Why I Came Back to the Z80

My involvement with the Z80 predates the TEC-1 by several years. In the late 1970s, I was designing systems on paper. During this period, I considered instruction sets. I also considered memory layouts and thought about the requirements for building a usable computer around an affordable processor. Like many people at the time, access to hardware lagged behind understanding. The ideas came first; the opportunity to realise them came later.

The TEC-1 Blue Prototype
The TEC-1 blue prototype: a bridge between 1983 and the modern debugger.

By the early 1980s that opportunity arrived. I built a sequence of Z80-based prototypes while refining the hardware and my understanding of how people might interact with such a machine. Those prototypes eventually became the basis for a collaboration with Ken Stone, and together we produced the TEC-1 computer kit. Talking Electronics magazine published this kit in 1983.

The TEC-1 was a product of its time. It reflected available components and the expectations of hobbyists who prepared to work close to the machine. It also reflected a long period of prior thinking about the minimal infrastructure required to make a computer programmable.

Working close to the machine

Programming the TEC-1 meant engaging directly with the processor. Input was via a hexadecimal keypad and output appeared on a small numeric display. Programmers entered commands as machine code for immediate execution, and because storage remained minimal, the system encouraged careful and incremental work.

I wrote the original monitor software, MON1, to support that style of interaction. It provided controlled access to memory and execution while staying out of the way. Its role was to make the processor usable rather than to abstract it. Over time, users developed a working familiarity with registers, addresses, and instruction flow simply by using the machine.

The Z80 itself suited this mode of work. It was capable enough to do interesting tasks, yet sufficiently compact that developers could program and debug it without elaborate tooling. While an assembler proved helpful, it remained optional. Furthermore, a symbolic debugger provided utility without being a strict requirement. The architecture was knowable and that mattered.

Returning with modern tools

When I began working on Debug80, I was not attempting to invent a new category of software. Debuggers and assemblers have existed for decades. Integrated environments have existed since at least the 1980s. Tools like Turbo Pascal demonstrated how effective a tightly integrated system could be for people who wanted to get productive quickly.

What prompted this project was a set of practical limitations I encountered while using existing Z80 tools. They did not align with how I think about programs or how I read listings. Rather than work around those constraints indefinitely, I decided to build something aligned with my own workflow. At the same time, the available platform had changed dramatically.
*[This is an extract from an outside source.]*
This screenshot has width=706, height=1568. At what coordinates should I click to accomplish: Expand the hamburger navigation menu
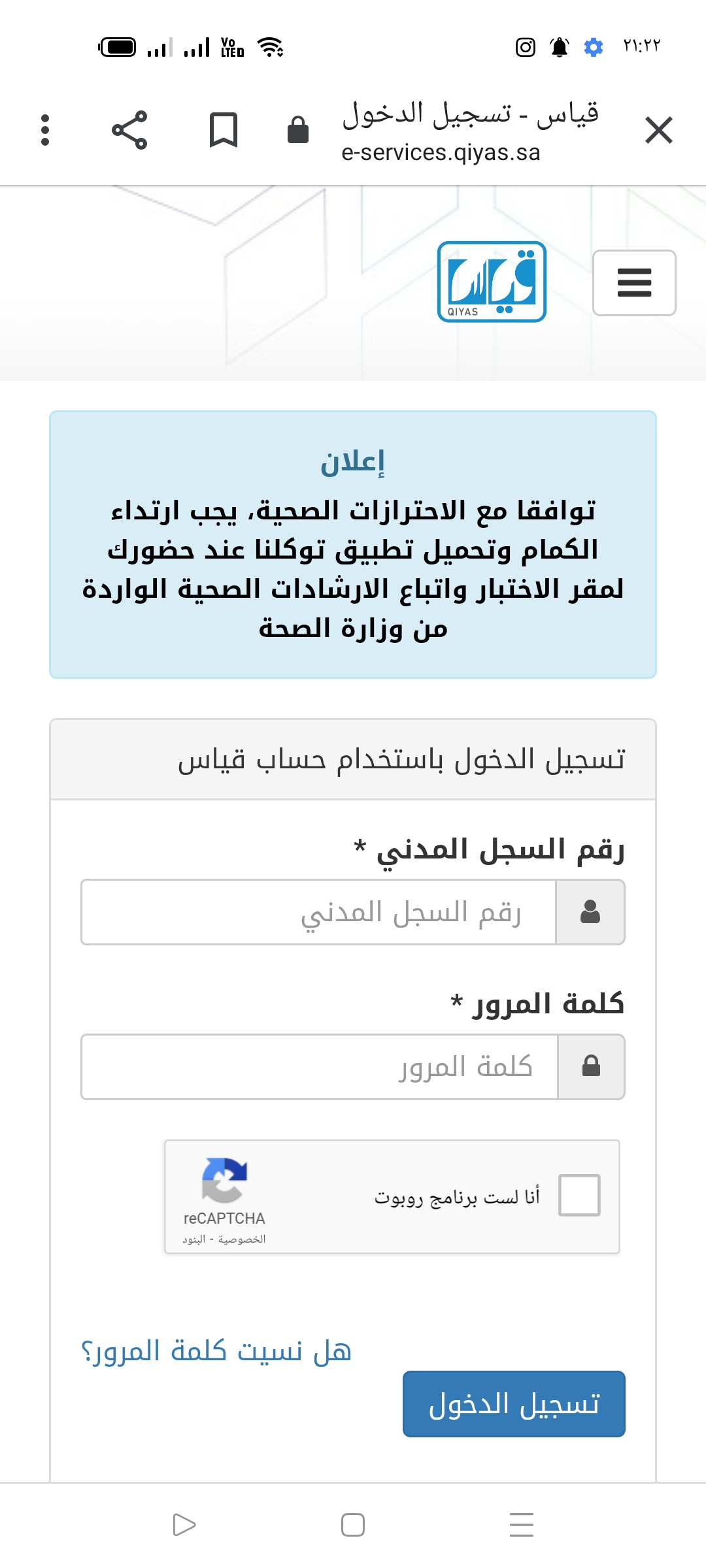pos(634,283)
VS Code provides a mature and cross-platform environment with a well-developed debugging infrastructure. It runs on macOS as well as on Windows and Linux systems. It supports rich interaction models and extension points. Combined with my experience in JavaScript, it forms a practical foundation for building a debugger without reinventing the surrounding ecosystem.

Emulating the target hardware entirely in software is a natural consequence of that choice. I have explored TEC-1 emulation before, and extending that work into a debugger-capable environment follows directly from it.

Scope and direction

Designing Debug80 first and foremost centres on creating a working environment for my own use. It reflects my personal background and habits along with my expectations of what a debugger should provide. From there, it naturally extends to other Z80-based systems beyond the TEC-1 and eventually to other classic platforms.

The emphasis throughout remains on coherence and immediacy: keeping the number of moving components low while providing enough visibility to reason effectively about a running system. Building ROMs for real hardware remains an important outcome, but it is not the primary driver at this stage. The focus here remains on the process of understanding, iteration, and control.